"Every single note of the so-called Reserve Association used in the reserves of our banks will displace just that much gold and drive it out of the country.
"Judged, therefore, from a purely economic point of view, I assert that the Reserve Association plan is the most unsound, the most dangerous; indeed, it is absolutely the worst proposal that has been brought forward for serious consideration by any respectable body of men since the adoption of the Constitution, with the two following exceptions: First, the issue of legal tender money by the Government such as greenbacks; second, the free and unlimited coinage of silver at the ratio of 16 to 1.
"An officer of one of the largest banks of the United States recently used this language: 'Mr. Fowler, it is incredible that we should be called upon to consider such a proposition.'
"If this is really true, how does it happen, that so many business men and so many bankers approve it, is a most natural inquiry. The cause is not difficult to perceive.
"There is not a business man nor hardly a banker who is not even now still living in a state of fright from the terror of 1907. One thought alone seems to have taken possession of the country to the exclusion of everything else, and that thought is this: That we must hereafter be able to convert our commercial credits into bank or current credits. There seems to be something approaching madness; indeed, there seems to be an insane haste lest they be caught again, possibly tomorrow, certainly next fall. But they need not worry, for danger is not imminent; 1907 will not come again right away.

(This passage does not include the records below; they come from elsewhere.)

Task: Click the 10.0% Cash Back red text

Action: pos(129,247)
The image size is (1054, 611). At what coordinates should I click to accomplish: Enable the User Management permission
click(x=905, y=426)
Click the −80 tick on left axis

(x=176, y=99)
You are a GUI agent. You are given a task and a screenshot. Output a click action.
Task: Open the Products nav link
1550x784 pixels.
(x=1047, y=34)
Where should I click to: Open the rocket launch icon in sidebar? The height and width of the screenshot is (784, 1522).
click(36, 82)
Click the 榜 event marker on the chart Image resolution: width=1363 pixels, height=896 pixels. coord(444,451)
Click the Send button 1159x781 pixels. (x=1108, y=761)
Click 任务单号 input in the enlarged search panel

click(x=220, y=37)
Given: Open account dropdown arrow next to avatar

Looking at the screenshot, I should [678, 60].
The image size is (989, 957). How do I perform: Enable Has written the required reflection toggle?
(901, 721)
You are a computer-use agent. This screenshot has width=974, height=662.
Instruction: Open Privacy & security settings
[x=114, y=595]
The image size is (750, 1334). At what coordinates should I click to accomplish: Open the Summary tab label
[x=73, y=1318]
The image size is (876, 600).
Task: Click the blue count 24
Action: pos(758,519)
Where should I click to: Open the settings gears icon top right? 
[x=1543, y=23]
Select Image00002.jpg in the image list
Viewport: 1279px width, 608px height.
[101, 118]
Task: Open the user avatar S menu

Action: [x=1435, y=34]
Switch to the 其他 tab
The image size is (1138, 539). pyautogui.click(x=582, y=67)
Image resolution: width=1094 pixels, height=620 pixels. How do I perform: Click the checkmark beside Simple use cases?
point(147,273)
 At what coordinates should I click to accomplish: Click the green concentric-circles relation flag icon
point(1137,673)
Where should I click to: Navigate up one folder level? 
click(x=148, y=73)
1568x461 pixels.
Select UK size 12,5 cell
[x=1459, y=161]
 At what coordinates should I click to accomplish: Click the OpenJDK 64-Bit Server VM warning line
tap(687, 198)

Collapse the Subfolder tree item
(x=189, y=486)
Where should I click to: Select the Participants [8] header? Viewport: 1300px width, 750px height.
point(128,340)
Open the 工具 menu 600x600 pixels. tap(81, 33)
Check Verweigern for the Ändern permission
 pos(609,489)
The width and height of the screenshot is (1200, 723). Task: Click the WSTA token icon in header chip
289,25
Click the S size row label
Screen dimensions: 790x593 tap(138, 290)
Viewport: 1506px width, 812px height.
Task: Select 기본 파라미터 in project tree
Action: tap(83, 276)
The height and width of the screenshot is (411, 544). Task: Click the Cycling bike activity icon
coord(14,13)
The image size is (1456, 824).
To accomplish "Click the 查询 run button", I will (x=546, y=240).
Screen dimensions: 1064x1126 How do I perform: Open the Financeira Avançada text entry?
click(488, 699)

"During the past two years up to the present time the entire thought of the country has been directed to a mere mechanism to achieve this result, without any reference to or consideration whatever of those fundamental, eternal principles of banking economics that demand recognition and obedience if we are to escape the frightful penalties which their violation always inflicts.
"In the outset I want to lay down two fundamental laws that I wish were burned into the minds of every banker and every business man within the borders of this republic. They are these:
"One—Nothing should ever be counted as a reserve which is not coined out of the standard of value. Our standard of value is gold, therefore nothing should go into the reserves of our banks except gold.
"Two—The poorer money always drives out the better.
"I hope that whoever hears these words will commit these two laws to memory, for they are as fundamental and eternal in their operation as the law of gravitation.